Stored items
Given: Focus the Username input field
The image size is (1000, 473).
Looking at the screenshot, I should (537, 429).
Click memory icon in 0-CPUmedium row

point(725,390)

--

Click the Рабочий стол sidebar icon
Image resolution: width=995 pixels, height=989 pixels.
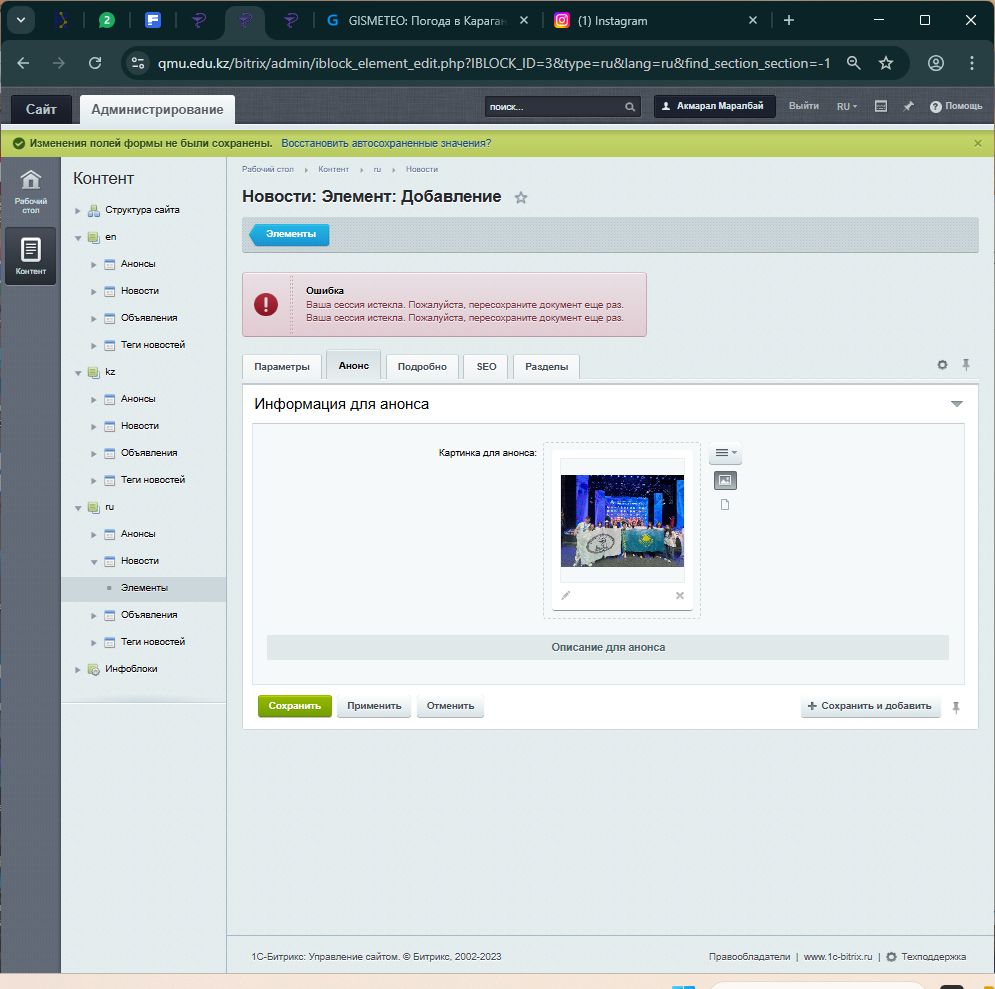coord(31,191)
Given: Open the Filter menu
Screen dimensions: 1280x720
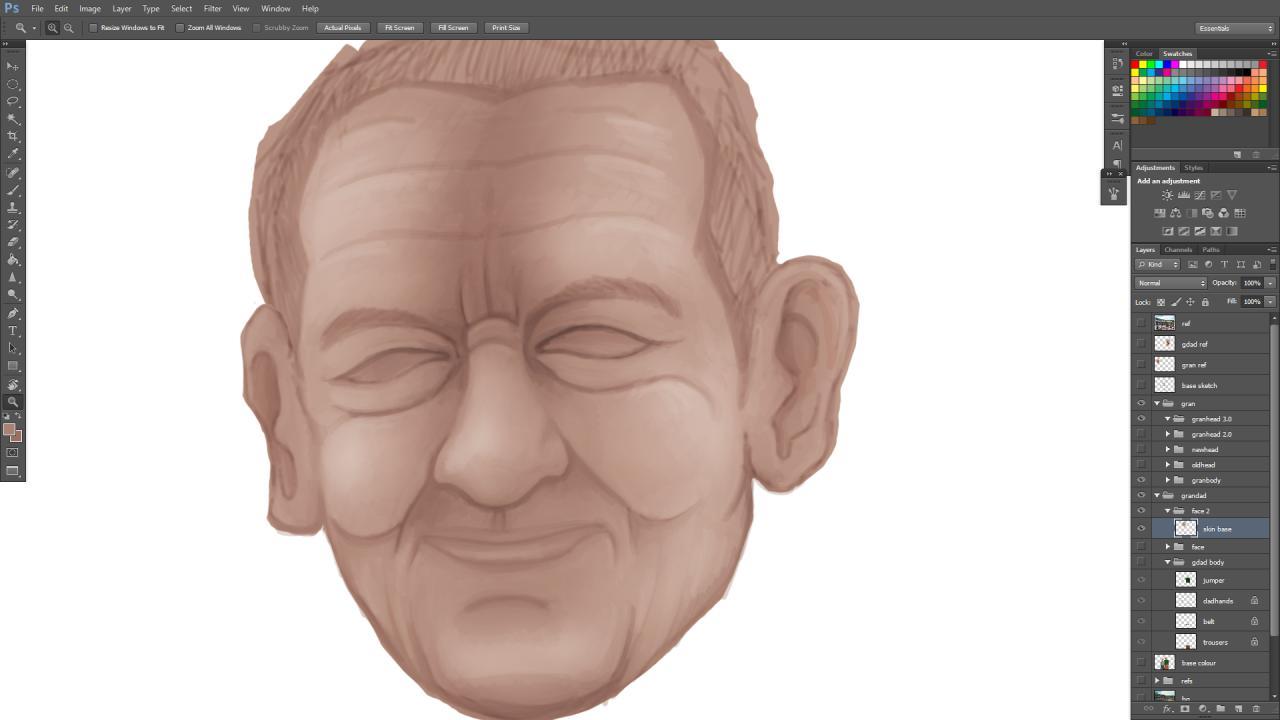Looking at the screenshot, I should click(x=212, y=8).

● What to do:
Check each line of the entries above for the string "Given", and return those that contain it.

● Result:
Given: Focus the Username input field
Given: Open the Filter menu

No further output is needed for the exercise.